So as I progressed I felt utterly content...that is until a bug flew in my eye. I could feel it in there and wanted to throw up. I pulled to the side and tried as hard as I could to get it out – the acrylics were no help. I couldn’t get it, so I resumed walking with the knowledge that I had a bug in my eye – a phrase that kept repeating over and over in my head. My eyes were tearing, my face distorted and I was no longer getting the looks of approval from the men that I encountered on bike or roller blade but rather of avoidance. They would glance then look away quickly. But I didn’t care about that, embarrassment was nothing compared to the most disgusting feeling (well having a roach crawl across my face in the middle of the night it, but that is a different story) of having a bug in my eye, so I sped up to a jog and made it to one of the conveniently placed restrooms and prayed there would be a mirror...there was! I rushed over and pushed my eye up close to it and pulled the bottom lid down, and there he was tucked neatly down in the bottom corner of my lid. I shuddered as I pried him out knowing that my early attempts to remove him were responsible for lodging him so deeply in my eye socket.

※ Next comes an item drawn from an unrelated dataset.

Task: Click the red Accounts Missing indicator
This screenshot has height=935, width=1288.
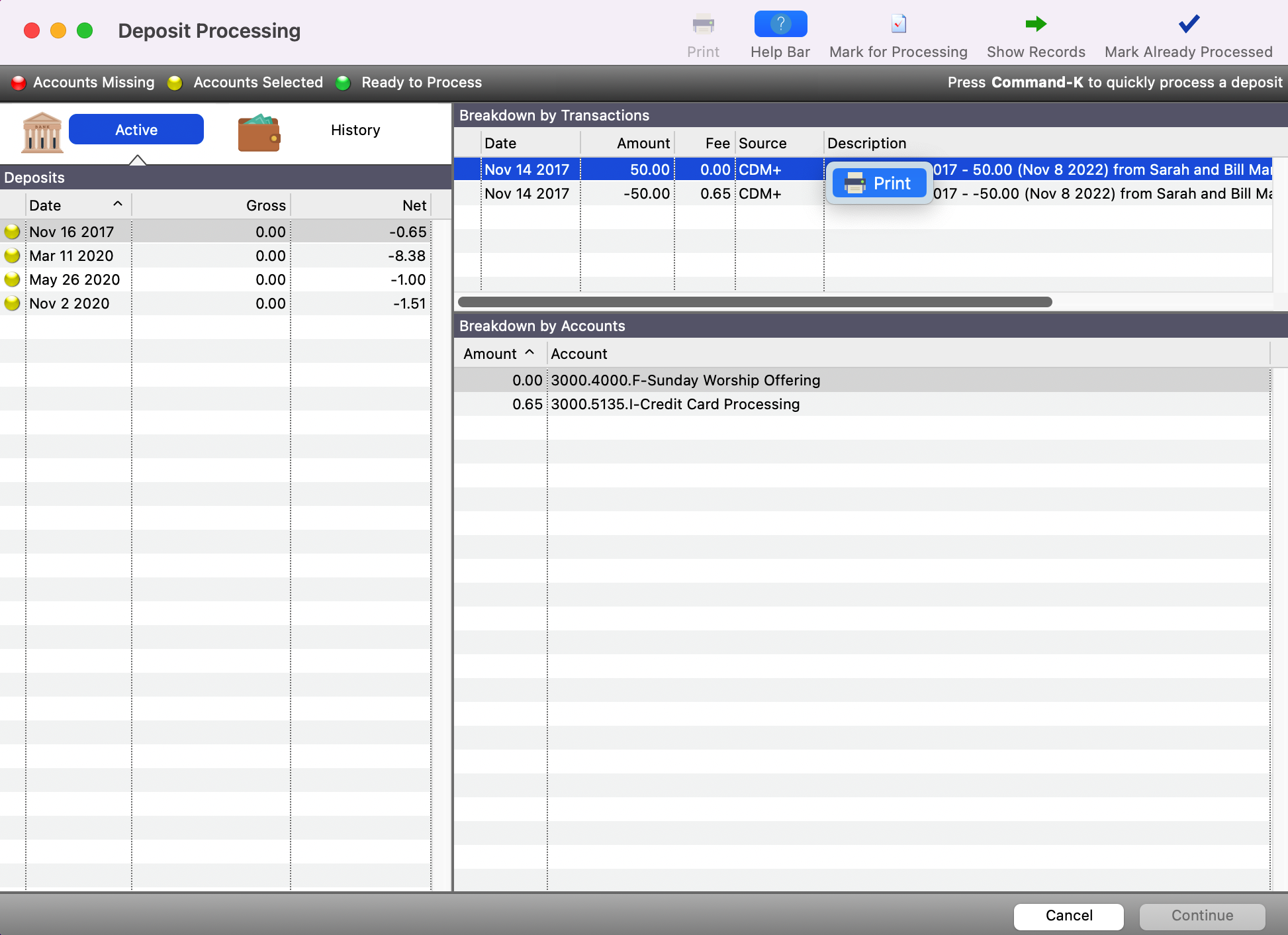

So trauma over, I resumed my walk. I now walked with my head tilted down slightly hoping that the brim of my hat would prevent any other such invasions of self and I tried to calculate the odds of such a thing happening again. I tried to figure out the number of gnats (millions), adding in my height (5’ 10”), rate of speed (10-15 minute mile) and thanked God I didn’t try to be a mathematician (there is a reason that word sound so close to magician) cause all those numbers meant nothing to me when added together. So I just decided that I had never had a bug in my eye before when walking around Green Lake, so maybe this experience would last me for a few more years and concentrated on my people watching and walking again. I found myself passing a woman who was walking at the same rate as I was but the length of my legs allowed me to cover a greater distance in the same amount of time, and I have tucked her into the back of my mind with all the other people that I pass had she not sped up her walk into a sort of walk/jog combo and passed me. I was in no mood to compete but part of me wondered if she was. I forgot about her for the moment as a young guy jogging through the grass with a puppy who was only a few weeks old (no more than 12) distracted me. It was such an adorable site because the puppy followed his master so adoringly, but the puppy was of the killer dog variety (which I despise, why not have a nice golden retriever if you want a big dog) so I lost myself in the vision of the dog biting some child’s arm off in a couple of years and the cuteness of the scene was lost on me as I found myself passing that woman for a second time. She seemed to speed up in attempt to thwart my passing her as she looked back out of the corner of her eye at me, but I passed her anyway. Then a few minutes later she super speed-walked past me (nerdily) and then I passed her and she passed me and I was getting so fed up with that game that I was glad when my walk was over. I never once changed my pace, but the fact that she seemed so determined to stay in front of me was infuriating and that she wore overly-tight spandex that I was more than glad to leave behind on my first passing just didn’t help matters much.